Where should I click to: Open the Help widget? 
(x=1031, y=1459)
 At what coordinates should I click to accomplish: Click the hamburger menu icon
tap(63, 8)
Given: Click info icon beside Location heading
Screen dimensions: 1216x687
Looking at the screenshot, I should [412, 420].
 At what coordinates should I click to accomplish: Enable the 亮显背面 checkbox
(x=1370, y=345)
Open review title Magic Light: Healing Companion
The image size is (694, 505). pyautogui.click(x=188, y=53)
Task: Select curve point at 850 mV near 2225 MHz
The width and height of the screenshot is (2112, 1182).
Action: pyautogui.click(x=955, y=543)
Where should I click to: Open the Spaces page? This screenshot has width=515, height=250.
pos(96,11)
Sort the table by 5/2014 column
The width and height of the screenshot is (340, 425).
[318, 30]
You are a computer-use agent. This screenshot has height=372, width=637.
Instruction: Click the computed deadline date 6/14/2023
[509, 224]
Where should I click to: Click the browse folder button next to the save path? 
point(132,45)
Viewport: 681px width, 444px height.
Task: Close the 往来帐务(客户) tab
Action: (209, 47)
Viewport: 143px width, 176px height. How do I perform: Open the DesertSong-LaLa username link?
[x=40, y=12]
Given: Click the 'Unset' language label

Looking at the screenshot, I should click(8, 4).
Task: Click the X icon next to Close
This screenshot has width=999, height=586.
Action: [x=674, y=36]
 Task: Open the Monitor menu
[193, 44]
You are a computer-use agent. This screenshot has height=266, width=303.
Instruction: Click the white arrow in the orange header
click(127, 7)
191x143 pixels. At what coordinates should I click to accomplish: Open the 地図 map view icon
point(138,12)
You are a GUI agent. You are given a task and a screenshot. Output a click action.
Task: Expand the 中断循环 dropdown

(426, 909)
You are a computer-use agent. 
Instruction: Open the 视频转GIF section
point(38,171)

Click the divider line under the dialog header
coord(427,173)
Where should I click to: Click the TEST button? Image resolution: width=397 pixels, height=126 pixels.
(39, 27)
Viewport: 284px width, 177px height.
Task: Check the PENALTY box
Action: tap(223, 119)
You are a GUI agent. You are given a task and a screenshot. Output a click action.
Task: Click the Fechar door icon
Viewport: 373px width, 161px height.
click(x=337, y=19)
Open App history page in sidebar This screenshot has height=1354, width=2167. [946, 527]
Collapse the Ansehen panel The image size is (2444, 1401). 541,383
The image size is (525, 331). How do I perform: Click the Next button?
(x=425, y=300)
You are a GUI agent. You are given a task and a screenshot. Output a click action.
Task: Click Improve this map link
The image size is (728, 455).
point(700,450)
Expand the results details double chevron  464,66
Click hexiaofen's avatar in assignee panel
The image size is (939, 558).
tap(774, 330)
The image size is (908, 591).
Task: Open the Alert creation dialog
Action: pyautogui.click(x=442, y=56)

▶ What you will do
Output every line of the data above as a JSON list of strings, one string per line, leaving out blank lines.

▶ Task result
[
  "Where should I click to: Open the Help widget? ",
  "(x=1031, y=1459)",
  " At what coordinates should I click to accomplish: Click the hamburger menu icon",
  "tap(63, 8)",
  "Given: Click info icon beside Location heading",
  "Screen dimensions: 1216x687",
  "Looking at the screenshot, I should [412, 420].",
  " At what coordinates should I click to accomplish: Enable the 亮显背面 checkbox",
  "(x=1370, y=345)",
  "Open review title Magic Light: Healing Companion",
  "The image size is (694, 505). pyautogui.click(x=188, y=53)",
  "Task: Select curve point at 850 mV near 2225 MHz",
  "The width and height of the screenshot is (2112, 1182).",
  "Action: pyautogui.click(x=955, y=543)",
  "Where should I click to: Open the Spaces page? This screenshot has width=515, height=250.",
  "pos(96,11)",
  "Sort the table by 5/2014 column",
  "The width and height of the screenshot is (340, 425).",
  "[318, 30]",
  "You are a computer-use agent. This screenshot has height=372, width=637.",
  "Instruction: Click the computed deadline date 6/14/2023",
  "[509, 224]",
  "Where should I click to: Click the browse folder button next to the save path? ",
  "point(132,45)",
  "Viewport: 681px width, 444px height.",
  "Task: Close the 往来帐务(客户) tab",
  "Action: (209, 47)",
  "Viewport: 143px width, 176px height. How do I perform: Open the DesertSong-LaLa username link?",
  "[x=40, y=12]",
  "Given: Click the 'Unset' language label",
  "Looking at the screenshot, I should click(8, 4).",
  "Task: Click the X icon next to Close",
  "This screenshot has width=999, height=586.",
  "Action: [x=674, y=36]",
  " Task: Open the Monitor menu",
  "[193, 44]",
  "You are a computer-use agent. This screenshot has height=266, width=303.",
  "Instruction: Click the white arrow in the orange header",
  "click(127, 7)",
  "191x143 pixels. At what coordinates should I click to accomplish: Open the 地図 map view icon",
  "point(138,12)",
  "You are a GUI agent. You are given a task and a screenshot. Output a click action.",
  "Task: Expand the 中断循环 dropdown",
  "(426, 909)",
  "You are a computer-use agent. ",
  "Instruction: Open the 视频转GIF section",
  "point(38,171)",
  "Click the divider line under the dialog header",
  "coord(427,173)",
  "Where should I click to: Click the TEST button? Image resolution: width=397 pixels, height=126 pixels.",
  "(39, 27)",
  "Viewport: 284px width, 177px height.",
  "Task: Check the PENALTY box",
  "Action: tap(223, 119)",
  "You are a GUI agent. You are given a task and a screenshot. Output a click action.",
  "Task: Click the Fechar door icon",
  "Viewport: 373px width, 161px height.",
  "click(x=337, y=19)",
  "Open App history page in sidebar This screenshot has height=1354, width=2167. [946, 527]",
  "Collapse the Ansehen panel The image size is (2444, 1401). 541,383",
  "The image size is (525, 331). How do I perform: Click the Next button?",
  "(x=425, y=300)",
  "You are a GUI agent. You are given a task and a screenshot. Output a click action.",
  "Task: Click Improve this map link",
  "The image size is (728, 455).",
  "point(700,450)",
  "Expand the results details double chevron  464,66",
  "Click hexiaofen's avatar in assignee panel",
  "The image size is (939, 558).",
  "tap(774, 330)",
  "The image size is (908, 591).",
  "Task: Open the Alert creation dialog",
  "Action: pyautogui.click(x=442, y=56)"
]